New Way Summit delegates unanimously reject government sponsored Rep body
Working Group for Aboriginal Rights (Australia)
Canberra, 3st January 2010 - Report Day 2

Michael Anderson

The New Way Summit of 150 Aboriginal people has unanimously opposed the proposed Rudd government sponsored national Aboriginal representative body to be known as ‘The First Nations Congress’ being organised by the former Human Rights Commissioner, Tom Calma.

The summit heard angry comment that it would be just a perpetuation of white government control of Aboriginal lives.

The summit heard that this so-called representative body will have the power to deny Aboriginal people the right to determine their leaders.

There was strong objection to a so-called 'Ethics Council' having been hand-picked and putting candidates through highly stringent character checks that do not apply to non-Aboriginal politicians.

The summit heard much anger expressed at elitist Aboriginals in important government jobs blocking Aboriginal aspirations and supporting assimilationist policies.

Michael Anderson, the convenor of the summit said, “The participants, who came from across the continent, urged in the strongest way that the Aboriginal collaborators and traitors be named and shamed through the internet for all to see and this will be done through a descriptive biography.” This was loudly acclaimed.

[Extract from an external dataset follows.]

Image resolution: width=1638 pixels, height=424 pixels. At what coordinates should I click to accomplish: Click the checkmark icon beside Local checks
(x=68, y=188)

In a Skype linkup to the conference room from the Northern Territory, Richard Downs, who led the Ampilatwatja walk-off away from the controls of the NT intervention, strongly backed the proposal. He said that these people have done irreparable harm to Aboriginal Peoples across this country and must be cut down in their tracks.

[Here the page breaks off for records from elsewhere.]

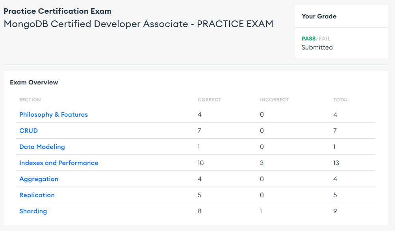Click the Indexes and Performance total of 13
This screenshot has width=395, height=231.
(x=336, y=163)
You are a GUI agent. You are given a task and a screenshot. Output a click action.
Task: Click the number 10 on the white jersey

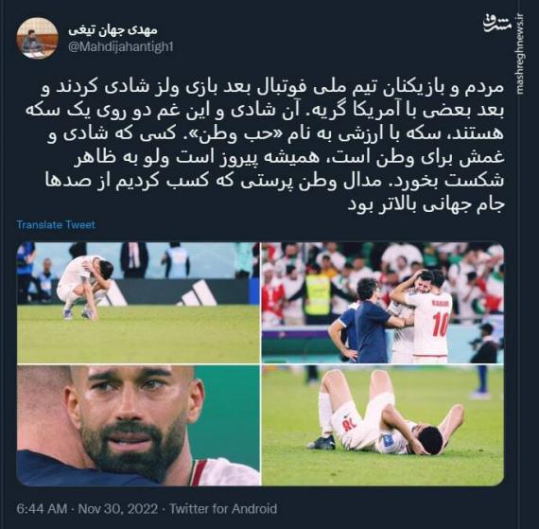pos(441,325)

Lez Malezer, UN advocate, informed the summit that Australia is in breach of every UN human rights covenant and must be held accountable. Many delegates were surprised at how many rights international law recognises.

The conference participants established a taskforce to take this New Way radical movement forward on behalf of the grassroots communities.

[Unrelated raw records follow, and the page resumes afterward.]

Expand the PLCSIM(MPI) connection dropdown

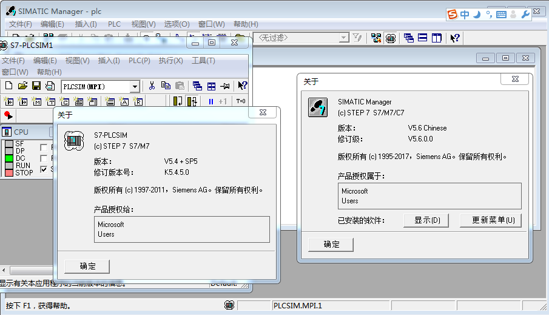coord(135,87)
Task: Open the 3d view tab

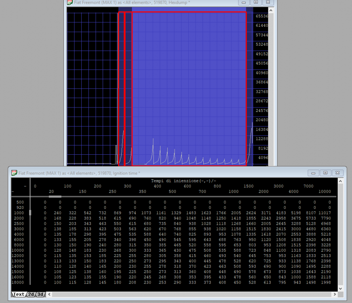Action: [x=40, y=295]
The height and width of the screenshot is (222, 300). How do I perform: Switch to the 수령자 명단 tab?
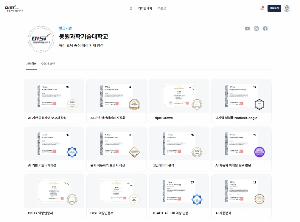click(x=48, y=64)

One of its first major tasks is to examine and educate the nations about sovereignty options.

Aboriginal Nations should make inter-nation treaties in sovereignty quest

Working Group for Aboriginal Rights (Australia)
Canberra, 30th January 2010

New Way Summit

The hundreds of Aboriginal nations in Australia should start making treaties with each other in a process leading ultimately to full sovereignty, former barrister Paul Coe told a meeting here of Aboriginal Elders and young people.

Mr Coe's advice to the summit was that Aboriginal people need to learn what sovereignty is.

He noted there are two forms of sovereignty that Aboriginal people must examine. The first is whether they want to be domestic sovereign nations, that is a state within the Australian Commonwealth or, secondly, to become a confederacy of Aboriginal nations recognised in international law.

The summit of about one hundred people from across the continent heard a lot of raw pain and anger on various issues, from continuing deaths in custody to the Northern Territory intervention.

The conference was told by the convenor, Michael Anderson, that we need to become proactive and not just talk about government controls but wrest control away from the government.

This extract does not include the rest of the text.